Target position records
<<<<

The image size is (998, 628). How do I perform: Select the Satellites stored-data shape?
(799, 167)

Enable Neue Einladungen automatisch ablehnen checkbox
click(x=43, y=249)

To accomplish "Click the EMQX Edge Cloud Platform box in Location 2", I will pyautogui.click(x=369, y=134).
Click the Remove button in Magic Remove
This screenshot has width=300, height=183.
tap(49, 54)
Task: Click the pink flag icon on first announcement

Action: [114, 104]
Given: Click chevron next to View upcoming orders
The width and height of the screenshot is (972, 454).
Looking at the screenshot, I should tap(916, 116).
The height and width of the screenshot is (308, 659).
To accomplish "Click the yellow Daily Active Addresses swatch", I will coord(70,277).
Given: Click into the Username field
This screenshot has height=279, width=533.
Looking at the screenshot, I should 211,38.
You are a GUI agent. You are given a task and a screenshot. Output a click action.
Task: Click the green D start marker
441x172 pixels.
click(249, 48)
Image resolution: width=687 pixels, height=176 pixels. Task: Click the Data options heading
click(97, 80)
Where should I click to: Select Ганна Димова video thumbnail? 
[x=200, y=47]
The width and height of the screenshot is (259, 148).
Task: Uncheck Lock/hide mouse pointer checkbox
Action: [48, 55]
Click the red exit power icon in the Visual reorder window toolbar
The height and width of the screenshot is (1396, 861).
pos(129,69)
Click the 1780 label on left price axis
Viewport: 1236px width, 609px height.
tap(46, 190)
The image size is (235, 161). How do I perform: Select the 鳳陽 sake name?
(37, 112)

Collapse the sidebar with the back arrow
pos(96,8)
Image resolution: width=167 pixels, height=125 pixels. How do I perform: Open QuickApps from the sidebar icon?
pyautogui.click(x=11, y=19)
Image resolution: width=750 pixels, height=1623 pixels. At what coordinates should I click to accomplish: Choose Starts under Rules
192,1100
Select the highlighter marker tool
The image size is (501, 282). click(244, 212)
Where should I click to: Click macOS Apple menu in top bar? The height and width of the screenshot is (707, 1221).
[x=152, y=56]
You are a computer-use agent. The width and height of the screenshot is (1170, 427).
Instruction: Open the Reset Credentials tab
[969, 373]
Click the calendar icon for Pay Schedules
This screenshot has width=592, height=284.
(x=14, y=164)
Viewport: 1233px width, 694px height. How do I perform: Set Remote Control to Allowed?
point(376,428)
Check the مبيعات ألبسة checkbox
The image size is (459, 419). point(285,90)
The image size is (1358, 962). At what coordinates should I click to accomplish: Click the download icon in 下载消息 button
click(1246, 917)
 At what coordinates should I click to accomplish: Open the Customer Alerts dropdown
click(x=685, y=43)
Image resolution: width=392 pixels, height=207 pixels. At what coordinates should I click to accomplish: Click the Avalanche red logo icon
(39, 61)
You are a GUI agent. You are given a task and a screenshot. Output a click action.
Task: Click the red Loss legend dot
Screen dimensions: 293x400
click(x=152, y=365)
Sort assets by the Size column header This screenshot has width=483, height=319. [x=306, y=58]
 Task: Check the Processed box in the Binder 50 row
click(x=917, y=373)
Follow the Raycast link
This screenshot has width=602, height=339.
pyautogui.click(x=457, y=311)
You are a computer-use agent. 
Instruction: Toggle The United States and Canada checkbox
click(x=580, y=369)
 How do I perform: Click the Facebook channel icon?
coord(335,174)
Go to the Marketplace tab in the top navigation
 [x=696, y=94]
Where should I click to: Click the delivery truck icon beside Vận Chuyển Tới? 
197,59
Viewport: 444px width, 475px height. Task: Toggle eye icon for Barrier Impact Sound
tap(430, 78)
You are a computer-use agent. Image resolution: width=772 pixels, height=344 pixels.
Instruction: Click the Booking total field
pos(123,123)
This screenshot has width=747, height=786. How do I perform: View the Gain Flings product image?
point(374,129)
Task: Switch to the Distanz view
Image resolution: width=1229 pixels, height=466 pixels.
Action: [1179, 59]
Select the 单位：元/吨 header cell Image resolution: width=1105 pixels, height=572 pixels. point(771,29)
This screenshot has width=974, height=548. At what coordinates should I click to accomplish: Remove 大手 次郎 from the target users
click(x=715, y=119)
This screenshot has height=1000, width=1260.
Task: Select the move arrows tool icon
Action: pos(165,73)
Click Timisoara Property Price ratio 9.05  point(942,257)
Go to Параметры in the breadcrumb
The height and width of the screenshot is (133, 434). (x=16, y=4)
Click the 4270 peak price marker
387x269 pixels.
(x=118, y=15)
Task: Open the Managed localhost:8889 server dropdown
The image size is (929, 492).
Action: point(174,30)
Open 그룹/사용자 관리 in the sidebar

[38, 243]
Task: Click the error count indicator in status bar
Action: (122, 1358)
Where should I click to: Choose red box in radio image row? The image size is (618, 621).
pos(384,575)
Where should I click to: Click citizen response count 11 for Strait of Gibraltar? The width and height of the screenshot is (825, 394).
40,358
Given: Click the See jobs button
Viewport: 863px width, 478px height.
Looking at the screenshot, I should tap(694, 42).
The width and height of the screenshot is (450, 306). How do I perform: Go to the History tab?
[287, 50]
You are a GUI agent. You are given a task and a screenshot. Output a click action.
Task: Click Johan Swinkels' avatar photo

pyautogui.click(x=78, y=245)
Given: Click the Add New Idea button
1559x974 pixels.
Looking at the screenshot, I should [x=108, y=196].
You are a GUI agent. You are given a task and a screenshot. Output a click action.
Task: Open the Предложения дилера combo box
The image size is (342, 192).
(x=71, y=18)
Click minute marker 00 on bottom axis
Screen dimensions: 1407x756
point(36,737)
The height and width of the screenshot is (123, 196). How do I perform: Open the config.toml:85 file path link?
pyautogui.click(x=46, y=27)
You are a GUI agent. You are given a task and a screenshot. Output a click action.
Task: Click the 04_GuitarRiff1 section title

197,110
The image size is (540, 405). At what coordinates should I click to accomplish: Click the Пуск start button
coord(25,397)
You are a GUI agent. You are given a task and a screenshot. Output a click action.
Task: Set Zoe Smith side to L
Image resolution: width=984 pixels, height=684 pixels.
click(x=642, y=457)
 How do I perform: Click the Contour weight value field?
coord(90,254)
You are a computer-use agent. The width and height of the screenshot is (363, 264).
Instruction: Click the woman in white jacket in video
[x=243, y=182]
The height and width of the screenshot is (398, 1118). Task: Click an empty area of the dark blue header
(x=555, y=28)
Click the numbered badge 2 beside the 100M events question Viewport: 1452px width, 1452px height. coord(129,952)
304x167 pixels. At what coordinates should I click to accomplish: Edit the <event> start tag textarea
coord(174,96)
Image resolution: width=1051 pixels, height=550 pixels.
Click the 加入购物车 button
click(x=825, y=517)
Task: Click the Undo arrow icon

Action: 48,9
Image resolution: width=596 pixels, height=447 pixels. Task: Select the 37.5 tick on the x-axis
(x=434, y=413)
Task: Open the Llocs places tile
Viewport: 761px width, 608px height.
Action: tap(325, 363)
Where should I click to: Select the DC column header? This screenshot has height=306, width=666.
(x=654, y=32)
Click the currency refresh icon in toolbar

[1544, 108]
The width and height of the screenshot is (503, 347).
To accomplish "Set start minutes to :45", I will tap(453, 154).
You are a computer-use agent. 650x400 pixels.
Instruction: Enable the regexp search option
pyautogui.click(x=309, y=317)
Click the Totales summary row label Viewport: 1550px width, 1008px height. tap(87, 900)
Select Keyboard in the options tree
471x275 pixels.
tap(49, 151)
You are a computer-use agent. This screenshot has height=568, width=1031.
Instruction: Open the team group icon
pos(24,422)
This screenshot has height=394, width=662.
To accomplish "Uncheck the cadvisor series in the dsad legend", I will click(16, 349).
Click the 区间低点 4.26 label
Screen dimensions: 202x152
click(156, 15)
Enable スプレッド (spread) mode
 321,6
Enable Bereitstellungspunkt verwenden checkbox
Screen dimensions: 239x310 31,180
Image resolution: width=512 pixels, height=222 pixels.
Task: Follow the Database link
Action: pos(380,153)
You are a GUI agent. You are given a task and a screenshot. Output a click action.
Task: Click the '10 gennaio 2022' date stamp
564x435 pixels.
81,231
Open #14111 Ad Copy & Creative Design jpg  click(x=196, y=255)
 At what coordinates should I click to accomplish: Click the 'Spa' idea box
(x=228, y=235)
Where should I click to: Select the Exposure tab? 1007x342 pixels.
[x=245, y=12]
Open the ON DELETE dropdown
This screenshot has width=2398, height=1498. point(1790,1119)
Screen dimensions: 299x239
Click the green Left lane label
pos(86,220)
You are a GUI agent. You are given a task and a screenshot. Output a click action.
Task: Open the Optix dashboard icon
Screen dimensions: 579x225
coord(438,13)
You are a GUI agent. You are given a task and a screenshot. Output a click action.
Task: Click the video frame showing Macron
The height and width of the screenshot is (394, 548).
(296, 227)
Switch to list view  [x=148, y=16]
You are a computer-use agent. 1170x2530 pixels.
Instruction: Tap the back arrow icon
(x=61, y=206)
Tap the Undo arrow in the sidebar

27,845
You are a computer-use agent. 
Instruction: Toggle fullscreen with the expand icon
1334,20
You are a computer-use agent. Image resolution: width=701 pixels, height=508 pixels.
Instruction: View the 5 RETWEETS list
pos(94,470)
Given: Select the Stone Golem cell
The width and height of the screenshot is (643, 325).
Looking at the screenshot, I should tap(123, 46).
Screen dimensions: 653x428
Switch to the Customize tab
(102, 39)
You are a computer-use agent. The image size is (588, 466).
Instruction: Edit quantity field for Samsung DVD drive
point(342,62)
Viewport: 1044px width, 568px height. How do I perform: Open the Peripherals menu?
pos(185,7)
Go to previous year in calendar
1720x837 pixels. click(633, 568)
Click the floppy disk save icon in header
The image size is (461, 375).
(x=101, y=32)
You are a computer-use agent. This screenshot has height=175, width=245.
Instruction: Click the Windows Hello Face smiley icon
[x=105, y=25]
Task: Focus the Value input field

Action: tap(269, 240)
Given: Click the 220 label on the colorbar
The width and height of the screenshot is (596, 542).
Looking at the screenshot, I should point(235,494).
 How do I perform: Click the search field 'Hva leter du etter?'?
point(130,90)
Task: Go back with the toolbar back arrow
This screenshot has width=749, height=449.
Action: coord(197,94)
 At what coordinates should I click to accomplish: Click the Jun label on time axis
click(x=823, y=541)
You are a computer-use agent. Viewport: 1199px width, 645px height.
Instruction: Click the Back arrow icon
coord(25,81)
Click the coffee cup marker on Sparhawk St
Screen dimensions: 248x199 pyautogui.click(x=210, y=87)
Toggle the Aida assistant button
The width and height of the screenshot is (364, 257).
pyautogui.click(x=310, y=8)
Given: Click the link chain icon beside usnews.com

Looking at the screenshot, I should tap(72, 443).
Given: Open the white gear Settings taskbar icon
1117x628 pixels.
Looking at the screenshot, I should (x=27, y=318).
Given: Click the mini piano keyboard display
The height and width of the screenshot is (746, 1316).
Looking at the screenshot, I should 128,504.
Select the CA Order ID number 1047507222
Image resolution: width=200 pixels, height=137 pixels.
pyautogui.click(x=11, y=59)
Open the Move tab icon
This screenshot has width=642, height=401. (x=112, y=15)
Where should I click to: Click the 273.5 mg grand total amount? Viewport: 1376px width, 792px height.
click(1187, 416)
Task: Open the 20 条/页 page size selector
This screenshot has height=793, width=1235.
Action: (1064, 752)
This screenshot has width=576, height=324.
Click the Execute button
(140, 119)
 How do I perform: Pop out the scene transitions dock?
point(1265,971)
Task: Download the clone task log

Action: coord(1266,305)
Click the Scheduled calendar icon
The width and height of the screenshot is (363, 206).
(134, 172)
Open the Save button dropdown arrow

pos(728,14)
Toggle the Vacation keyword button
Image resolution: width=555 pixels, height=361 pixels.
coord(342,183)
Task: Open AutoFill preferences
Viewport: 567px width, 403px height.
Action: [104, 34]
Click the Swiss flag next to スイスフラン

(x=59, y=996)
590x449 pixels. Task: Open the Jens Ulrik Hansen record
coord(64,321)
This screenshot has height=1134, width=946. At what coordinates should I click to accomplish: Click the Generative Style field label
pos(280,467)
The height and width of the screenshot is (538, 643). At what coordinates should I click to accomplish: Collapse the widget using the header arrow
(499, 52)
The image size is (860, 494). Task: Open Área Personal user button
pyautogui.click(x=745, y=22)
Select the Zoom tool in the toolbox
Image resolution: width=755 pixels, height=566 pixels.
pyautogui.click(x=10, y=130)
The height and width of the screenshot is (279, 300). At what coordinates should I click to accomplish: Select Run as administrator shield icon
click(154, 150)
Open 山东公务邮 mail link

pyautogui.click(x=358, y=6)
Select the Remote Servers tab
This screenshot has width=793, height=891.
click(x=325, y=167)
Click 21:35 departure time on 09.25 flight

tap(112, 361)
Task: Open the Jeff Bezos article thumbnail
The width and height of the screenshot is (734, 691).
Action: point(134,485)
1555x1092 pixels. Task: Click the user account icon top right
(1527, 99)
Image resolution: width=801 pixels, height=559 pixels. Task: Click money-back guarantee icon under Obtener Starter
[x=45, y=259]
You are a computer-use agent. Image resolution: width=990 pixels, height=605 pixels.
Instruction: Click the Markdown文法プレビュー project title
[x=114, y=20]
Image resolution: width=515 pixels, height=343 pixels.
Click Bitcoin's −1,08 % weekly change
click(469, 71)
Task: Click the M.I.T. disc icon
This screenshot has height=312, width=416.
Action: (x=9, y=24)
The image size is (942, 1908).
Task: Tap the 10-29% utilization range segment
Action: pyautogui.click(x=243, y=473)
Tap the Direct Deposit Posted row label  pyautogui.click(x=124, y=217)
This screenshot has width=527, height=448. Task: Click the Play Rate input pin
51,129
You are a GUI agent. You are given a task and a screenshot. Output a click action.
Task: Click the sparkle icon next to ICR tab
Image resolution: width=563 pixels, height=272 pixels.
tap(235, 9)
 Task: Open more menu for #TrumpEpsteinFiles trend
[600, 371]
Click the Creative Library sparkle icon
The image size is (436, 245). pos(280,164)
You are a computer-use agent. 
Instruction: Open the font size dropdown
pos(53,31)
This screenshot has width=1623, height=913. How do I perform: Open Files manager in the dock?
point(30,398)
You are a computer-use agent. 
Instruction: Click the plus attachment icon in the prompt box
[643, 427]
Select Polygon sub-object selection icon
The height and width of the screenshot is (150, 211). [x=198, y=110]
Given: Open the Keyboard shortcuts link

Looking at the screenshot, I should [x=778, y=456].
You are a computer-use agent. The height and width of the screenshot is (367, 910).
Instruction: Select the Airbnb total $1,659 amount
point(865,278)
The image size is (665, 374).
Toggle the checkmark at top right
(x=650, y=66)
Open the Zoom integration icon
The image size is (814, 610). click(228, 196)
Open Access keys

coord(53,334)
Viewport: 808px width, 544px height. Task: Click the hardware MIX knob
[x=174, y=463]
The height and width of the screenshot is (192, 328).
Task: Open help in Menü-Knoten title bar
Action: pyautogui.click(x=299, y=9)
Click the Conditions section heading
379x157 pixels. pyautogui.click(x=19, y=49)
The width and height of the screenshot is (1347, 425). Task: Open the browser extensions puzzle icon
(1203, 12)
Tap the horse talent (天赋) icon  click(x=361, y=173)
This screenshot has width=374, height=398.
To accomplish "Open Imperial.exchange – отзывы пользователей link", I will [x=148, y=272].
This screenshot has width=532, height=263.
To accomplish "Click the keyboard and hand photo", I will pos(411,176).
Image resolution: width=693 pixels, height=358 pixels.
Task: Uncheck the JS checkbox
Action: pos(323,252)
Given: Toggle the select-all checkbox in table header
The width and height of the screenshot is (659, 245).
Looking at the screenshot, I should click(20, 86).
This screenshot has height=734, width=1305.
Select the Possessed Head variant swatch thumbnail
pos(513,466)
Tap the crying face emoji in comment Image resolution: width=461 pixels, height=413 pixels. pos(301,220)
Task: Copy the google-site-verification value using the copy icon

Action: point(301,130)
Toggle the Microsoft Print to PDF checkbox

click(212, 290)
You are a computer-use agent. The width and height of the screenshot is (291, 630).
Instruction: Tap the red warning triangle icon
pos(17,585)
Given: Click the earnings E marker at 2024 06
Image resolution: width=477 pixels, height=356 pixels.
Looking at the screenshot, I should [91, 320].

>>>>

■ **BRIEF**
Starting at the line containing "Click the coffee cup marker on Sparhawk St" and ending after the line containing "pyautogui.click(x=310, y=8)", rewrite those lines with "coffee cup" switched to "teacup", keeping everything else unchanged.

■ **RESPONSE TO THIS TASK**
Click the teacup marker on Sparhawk St
Screen dimensions: 248x199 pyautogui.click(x=210, y=87)
Toggle the Aida assistant button
The width and height of the screenshot is (364, 257).
pyautogui.click(x=310, y=8)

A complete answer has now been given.